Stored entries
────────────────
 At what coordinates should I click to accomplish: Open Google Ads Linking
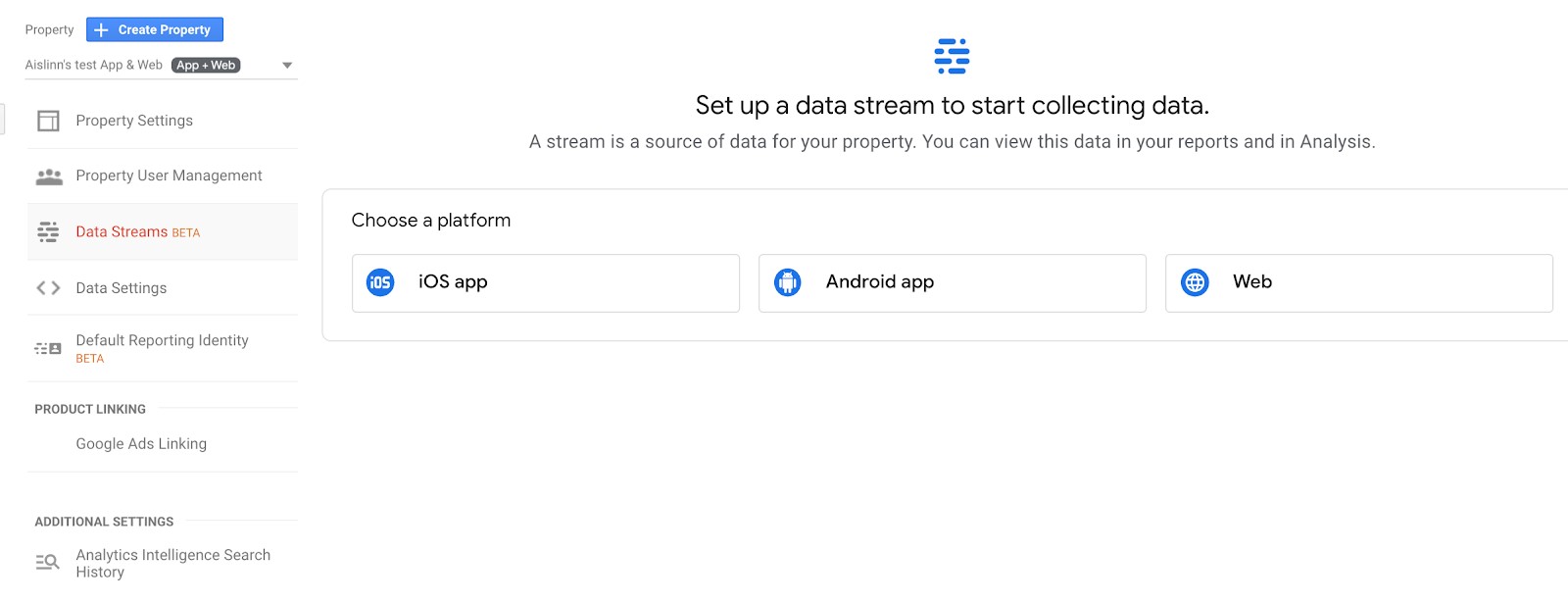tap(141, 444)
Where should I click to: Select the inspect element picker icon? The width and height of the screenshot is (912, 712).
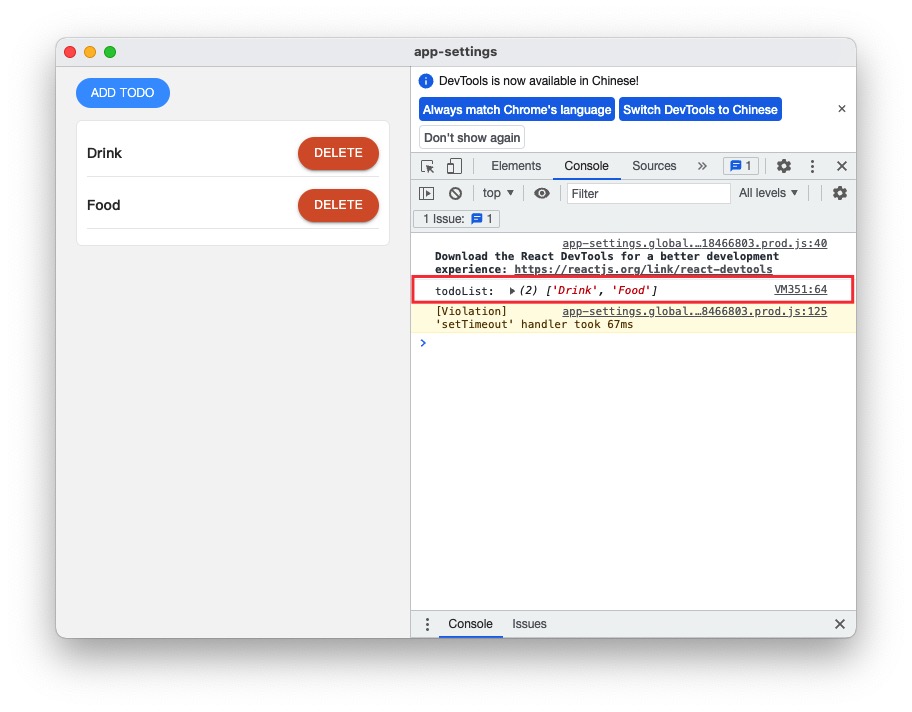[428, 167]
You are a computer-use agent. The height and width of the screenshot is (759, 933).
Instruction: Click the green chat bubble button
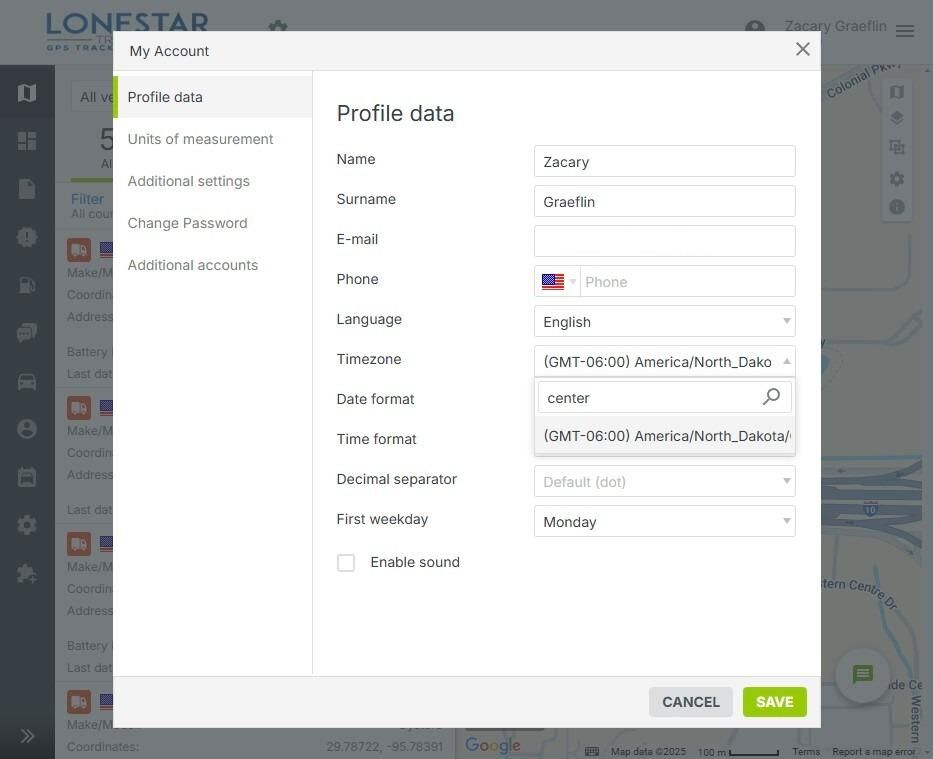point(863,675)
────────────────
== THE TASK ==
Each line above is to be copied verbatim. Drop any image from the copy.

== SOLUTION FOR THIS EXERCISE ==
 At what coordinates should I click to accomplish: Open Google Ads Linking
tap(141, 444)
Where should I click to: Select the inspect element picker icon? The width and height of the screenshot is (912, 712).
[428, 167]
You are a computer-use agent. The height and width of the screenshot is (759, 933).
Instruction: Click the green chat bubble button
point(863,675)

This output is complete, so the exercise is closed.